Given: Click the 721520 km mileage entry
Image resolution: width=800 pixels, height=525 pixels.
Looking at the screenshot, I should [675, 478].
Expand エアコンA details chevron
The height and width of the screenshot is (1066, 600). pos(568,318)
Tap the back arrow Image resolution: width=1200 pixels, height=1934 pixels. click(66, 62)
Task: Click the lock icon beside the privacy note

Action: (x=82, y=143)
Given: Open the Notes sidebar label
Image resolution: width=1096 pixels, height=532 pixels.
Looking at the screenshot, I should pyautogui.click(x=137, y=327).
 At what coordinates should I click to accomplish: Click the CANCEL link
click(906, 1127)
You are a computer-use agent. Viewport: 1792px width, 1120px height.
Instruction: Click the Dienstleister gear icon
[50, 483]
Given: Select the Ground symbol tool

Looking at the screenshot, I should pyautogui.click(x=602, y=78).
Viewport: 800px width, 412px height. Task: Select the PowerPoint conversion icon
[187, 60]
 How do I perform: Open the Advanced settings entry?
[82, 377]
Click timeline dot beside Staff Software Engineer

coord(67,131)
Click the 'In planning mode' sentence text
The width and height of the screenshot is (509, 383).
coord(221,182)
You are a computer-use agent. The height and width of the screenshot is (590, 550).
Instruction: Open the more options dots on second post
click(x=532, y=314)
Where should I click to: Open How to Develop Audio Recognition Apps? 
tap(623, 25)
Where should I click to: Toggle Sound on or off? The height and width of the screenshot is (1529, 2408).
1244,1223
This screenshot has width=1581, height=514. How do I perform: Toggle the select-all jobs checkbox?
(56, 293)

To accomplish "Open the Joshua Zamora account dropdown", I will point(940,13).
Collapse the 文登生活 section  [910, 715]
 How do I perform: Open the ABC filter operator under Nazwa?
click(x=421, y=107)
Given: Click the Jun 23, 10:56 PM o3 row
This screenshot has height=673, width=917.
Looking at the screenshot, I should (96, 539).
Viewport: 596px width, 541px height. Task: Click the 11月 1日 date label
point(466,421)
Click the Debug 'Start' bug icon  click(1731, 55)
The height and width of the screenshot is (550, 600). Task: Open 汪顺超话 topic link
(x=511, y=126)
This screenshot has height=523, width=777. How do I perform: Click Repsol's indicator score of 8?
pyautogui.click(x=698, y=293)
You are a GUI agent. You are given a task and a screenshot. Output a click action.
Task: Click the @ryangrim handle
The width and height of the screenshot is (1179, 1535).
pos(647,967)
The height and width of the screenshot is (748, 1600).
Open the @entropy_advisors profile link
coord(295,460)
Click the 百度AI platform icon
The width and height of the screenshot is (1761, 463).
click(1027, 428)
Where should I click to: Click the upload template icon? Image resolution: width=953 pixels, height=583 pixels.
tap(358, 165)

■ ■ ■

### [Exercise]
The answer must be a single number: how many lines above contain the word "agent".

### [Response]
3